Here’s an interesting note, buried deep in all the Budget reporting today – a report from UK Financial Investments, one of the world’s odder holding companies.

Shares in the two part-state-owned banks, RBS and Lloyds, closed at 44.49p and 64.2p respectively today, rising after the Budget failed to demonstrate we were ALL GOING TO DIE (etc). This is a substantial improvement on this time last year, though far from the highest they’ve been in the interim.

What it also means is that… well, the Treasury poured money into these banks like water in 2009 to stabilise them, taking share capital in return. They got an 84% stake in RBS – 90.6 billion shares – in return for £45.5 billion in funding, and a 41% stake in Lloyds – 27.6 billion shares – in return for £20.3 billion. The maths are simple – 45.5/90.6 = 50.22p per RBS share, 20.3/27.6 = 73.55p per Lloyds share.

But between them, these two banks – mostly Lloyds – have paid back just under £3.2 billion of that initial funding, in cash. If we subtract this from the total investment, we find the cost to the Treasury of those shares is… 49.89p per RBS share, 63.16p per Lloyds share.

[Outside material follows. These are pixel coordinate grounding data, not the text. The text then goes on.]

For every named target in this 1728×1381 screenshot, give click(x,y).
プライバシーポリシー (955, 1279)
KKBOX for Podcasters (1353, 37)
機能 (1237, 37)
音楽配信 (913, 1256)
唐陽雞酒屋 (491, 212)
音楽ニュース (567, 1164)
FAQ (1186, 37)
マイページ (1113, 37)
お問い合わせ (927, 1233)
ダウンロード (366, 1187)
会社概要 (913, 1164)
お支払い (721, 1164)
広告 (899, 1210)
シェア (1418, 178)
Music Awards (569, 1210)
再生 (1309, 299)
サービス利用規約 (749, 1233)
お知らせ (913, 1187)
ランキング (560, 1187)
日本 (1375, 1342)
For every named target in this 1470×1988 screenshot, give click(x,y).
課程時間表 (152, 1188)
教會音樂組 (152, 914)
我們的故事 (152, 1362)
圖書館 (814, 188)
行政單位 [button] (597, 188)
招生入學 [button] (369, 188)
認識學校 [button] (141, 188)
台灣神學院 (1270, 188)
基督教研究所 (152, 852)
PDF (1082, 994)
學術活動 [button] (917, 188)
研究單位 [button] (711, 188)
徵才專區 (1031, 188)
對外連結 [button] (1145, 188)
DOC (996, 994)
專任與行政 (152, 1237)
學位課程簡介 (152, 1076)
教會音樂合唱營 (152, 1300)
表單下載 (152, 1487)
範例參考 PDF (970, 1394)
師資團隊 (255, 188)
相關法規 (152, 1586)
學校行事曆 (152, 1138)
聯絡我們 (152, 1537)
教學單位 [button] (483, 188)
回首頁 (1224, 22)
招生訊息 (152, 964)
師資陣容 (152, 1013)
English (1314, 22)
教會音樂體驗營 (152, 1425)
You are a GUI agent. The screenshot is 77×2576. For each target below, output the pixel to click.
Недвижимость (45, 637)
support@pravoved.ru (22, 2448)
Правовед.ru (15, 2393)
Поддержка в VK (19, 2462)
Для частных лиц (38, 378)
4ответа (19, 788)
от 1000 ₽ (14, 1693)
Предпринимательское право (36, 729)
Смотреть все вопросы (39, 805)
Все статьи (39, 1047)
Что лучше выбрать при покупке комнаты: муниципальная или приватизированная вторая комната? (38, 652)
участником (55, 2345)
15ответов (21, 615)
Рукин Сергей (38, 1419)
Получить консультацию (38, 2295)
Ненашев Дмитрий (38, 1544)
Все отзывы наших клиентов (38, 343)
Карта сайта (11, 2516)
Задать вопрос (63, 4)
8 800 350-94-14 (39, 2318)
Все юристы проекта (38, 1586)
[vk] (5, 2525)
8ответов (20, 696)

Which means that UK Financial Instruments is currently sitting on a paper loss of around £5 billion in RBS shares, but a paper gain of around £280 million in Lloyds shares.

There’s clearly still a long way to go before it would be economically or politically viable to sell these shares, but it does look to be on the right track – it seems distinctly possible we’ll see the Treasury actually turning a profit on these over the next few years, even accounting for the cost of the borrowing to pay for it (at, what, 4%?).

(On a semi-unrelated note… I was quite unimpressed by the Conservative response to the Budget. All it seemed to involve was hammering on about how large the deficit was, without ever touching on… well, what else they’d have done. A missed opportunity to actually discuss economic policy, there.)